Singh also spent several years serving federal Labor, both in government as a senior economic advisor during the Rudd-Gillard era and then as Deputy Chief of Staff and Director of Policy for opposition leader Bill Shorten. While their paths may have diverged, Singh in his board role at CAIR is again set to work closely with former colleague Andrew Charlton, the one-time Rudd advisor and AlphaBeta founder who is now the federal member for Parramatta.

Meanwhile, the other members of the twelve-person advisory board, which is chaired by banking and finance executive Swati Dave, have been drawn from a broad cross-section of the community, including among others Australian cricketing legend Adam Gilchrist, former SA and NSW state opposition leaders Martin Hamilton-Smith and Jodi McKay, Indian-Australian film producer Mitu Bhowmick Lange, and Catriona Jackson, CEO of Universities Australia.

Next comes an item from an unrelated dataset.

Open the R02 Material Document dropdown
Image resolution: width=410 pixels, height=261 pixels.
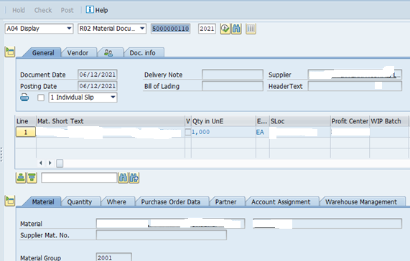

CAIR CEO Tim Thomas, who spent five years at KPMG before commencing his new role this month, said of the centre’s launch, “It feels like a new dawn beckons, underpinned by innovation in many parts of our complementary economies, disrupted global supply chains and services, and a familiarity and trust that comes naturally with deep people to people ties across all facets of life, and amplified through our large and vibrant Indian diaspora.”